*** MATERIAL FOR THE TASK Section Begins ***

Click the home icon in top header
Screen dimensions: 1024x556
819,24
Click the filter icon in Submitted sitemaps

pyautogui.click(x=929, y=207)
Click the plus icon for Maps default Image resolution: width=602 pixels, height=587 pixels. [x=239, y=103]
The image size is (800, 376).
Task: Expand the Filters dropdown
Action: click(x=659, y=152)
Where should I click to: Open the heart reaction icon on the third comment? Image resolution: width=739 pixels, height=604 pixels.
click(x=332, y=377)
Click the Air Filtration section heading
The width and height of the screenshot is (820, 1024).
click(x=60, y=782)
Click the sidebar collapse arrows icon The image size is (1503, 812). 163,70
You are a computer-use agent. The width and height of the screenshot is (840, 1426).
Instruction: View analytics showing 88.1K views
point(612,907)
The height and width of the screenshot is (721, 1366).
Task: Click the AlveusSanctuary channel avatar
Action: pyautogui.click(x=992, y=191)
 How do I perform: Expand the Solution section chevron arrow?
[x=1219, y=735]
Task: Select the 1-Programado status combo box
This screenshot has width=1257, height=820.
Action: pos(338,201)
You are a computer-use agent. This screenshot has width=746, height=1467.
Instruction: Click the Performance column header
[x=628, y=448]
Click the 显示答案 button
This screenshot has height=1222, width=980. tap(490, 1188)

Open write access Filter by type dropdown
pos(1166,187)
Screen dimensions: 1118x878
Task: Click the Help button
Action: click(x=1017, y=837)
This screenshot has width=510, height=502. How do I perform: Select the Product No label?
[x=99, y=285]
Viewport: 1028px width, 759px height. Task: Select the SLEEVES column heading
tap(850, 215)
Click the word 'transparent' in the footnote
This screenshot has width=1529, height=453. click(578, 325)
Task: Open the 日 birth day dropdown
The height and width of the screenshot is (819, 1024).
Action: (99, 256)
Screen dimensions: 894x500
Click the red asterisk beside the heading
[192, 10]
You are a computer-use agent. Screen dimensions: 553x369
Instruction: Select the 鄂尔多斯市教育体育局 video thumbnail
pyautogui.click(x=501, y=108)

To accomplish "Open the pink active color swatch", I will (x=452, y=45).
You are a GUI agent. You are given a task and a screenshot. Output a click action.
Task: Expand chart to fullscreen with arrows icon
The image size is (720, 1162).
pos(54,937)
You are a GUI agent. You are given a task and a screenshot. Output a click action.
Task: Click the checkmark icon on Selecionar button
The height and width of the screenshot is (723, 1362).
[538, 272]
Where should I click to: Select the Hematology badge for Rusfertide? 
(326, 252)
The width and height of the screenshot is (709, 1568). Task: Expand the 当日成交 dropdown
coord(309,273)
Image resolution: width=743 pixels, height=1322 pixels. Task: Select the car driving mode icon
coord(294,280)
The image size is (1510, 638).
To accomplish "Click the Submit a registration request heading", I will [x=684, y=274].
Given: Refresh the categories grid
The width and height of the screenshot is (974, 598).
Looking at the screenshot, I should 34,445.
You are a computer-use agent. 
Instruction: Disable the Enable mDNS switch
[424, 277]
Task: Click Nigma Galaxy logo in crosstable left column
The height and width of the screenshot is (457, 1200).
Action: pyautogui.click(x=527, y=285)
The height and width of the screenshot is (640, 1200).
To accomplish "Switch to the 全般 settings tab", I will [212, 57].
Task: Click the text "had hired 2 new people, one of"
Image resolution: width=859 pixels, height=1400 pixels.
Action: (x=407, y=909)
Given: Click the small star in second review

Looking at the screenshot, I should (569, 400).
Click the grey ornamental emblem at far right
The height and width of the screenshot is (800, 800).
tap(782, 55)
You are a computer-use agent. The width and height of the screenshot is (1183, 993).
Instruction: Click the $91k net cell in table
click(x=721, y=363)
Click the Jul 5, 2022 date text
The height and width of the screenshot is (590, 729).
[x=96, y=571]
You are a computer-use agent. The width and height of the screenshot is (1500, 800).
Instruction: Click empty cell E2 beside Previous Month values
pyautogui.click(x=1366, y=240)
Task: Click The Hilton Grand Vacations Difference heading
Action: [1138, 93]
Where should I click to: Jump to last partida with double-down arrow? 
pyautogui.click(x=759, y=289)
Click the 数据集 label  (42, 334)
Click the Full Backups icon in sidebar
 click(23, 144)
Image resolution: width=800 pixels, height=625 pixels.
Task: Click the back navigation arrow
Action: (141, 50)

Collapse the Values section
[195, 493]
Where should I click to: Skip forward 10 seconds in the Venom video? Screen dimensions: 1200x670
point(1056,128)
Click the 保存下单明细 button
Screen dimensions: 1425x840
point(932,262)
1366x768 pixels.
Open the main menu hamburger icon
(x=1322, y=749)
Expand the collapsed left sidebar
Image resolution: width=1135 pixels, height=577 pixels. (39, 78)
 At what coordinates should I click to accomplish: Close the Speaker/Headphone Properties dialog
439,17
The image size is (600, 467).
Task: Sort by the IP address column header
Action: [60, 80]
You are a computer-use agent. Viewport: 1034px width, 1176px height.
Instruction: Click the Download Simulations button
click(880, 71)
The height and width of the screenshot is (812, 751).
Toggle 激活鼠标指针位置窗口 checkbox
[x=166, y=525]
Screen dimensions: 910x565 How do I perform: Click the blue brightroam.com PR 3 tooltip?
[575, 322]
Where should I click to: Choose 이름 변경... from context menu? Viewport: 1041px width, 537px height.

*** MATERIAL FOR THE TASK Section Ends ***

▶ _EXERCISE DIRECTIONS_: Which lines of the records above contain the word "will"? Report each one.

▶ _EXPECTED OUTPUT_:
To accomplish "Open the pink active color swatch", I will (x=452, y=45).
To accomplish "Click the Submit a registration request heading", I will [x=684, y=274].
To accomplish "Switch to the 全般 settings tab", I will [212, 57].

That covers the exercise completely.